AMLAN KUSUM GANGULY
A qualified lawyer, Amlan began his career as an apprentice to the most reputed criminal lawyer in Calcutta. He was soon disillusioned with a legal system that provided little justice to the poor unable to pay fees and withstand the long drawn legal process.
In 1996, Amlan decided to make a complete switch and joined Lutheran World Service India. In 1999, Amlan registered Prayasam with a few friends with the intention of enabling children to participate in the decisions and factors that affect their lives. Under Amlan’s leadership, Prayasam has emerged as a regional expert and trailblazer in child rights programming and workshops. Amlan is best known for his use of popular media to engage and educate children in an interactive, problem-posing approach. A self-taught choreographer and fashion designer, Amlan incorporates both contemporary and traditional art forms into Prayasam’s alternative education models, which range from song, dance and comics to puppetry and storytelling. Amlan has made mentorship a hallmark at Prayasam, which has become a platform for introducing young people of diverse backgrounds to the social sector.

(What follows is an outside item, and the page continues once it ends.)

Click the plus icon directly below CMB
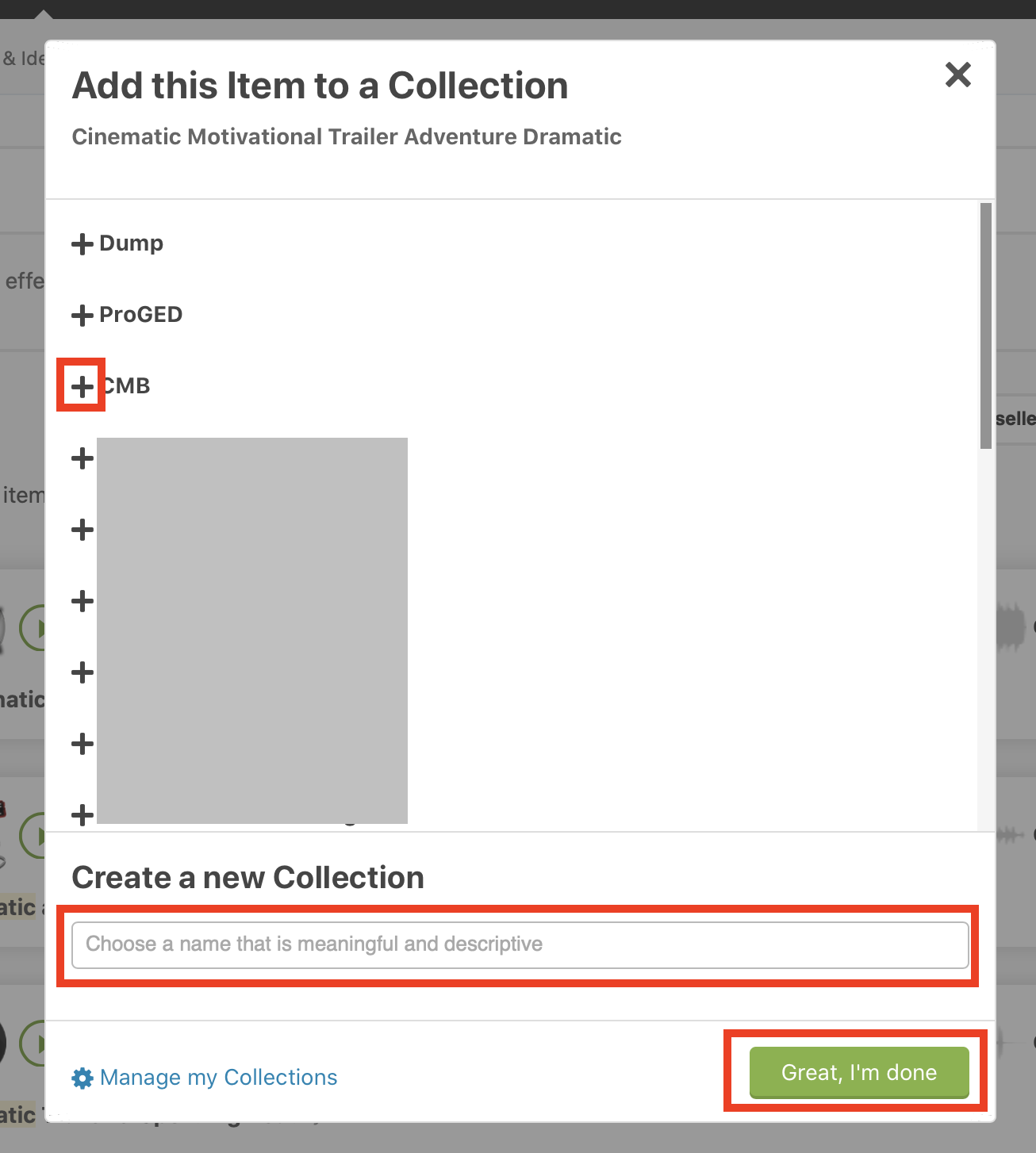This screenshot has width=1036, height=1153. pos(82,458)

Amlan’s ideas about education have been recognized worldwide as both timely and important. In 2006, Ashoka, an association of the world’s leading social entrepreneurs, recognized Amlan as an individual whose innovative solutions to social problems have the potential to change patterns across society, and awarded him the title of Ashoka Fellow. In July 2007, Amlan was invited by the Rockefeller Foundation to attend the Global Urban Summit on Innovations for an Urban World in Ballagio, Italy. Prayasam’s award-winning Area Health Minders were subsequently cited as a successful local solution to public health in Century of the City: No Time to Lose, a Rockefeller Foundation publication. This past year, Amlan was selected as one of eight public health leaders to be profiled in Revolutionary Optimists, a documentary film project headed by Stanford University’s Center for Biomedical Ethics, Program in Bioethics and Film.
Prayasam continues to introduce its peer education and child empowerment concepts to impoverished sectors of society. Notably, Prayasam is working with the West Bengal government to uplift brick kiln migrant worker communities – the first such collaboration between government and NGO in India – through its signature “Multiple Activity Centres.” In addition to his work in West Bengal, Amlan facilitates leadership, soft skills and gender trainings across India, most recently with World Vision India and the Xavier Institute of Social Sciences in Bangalore.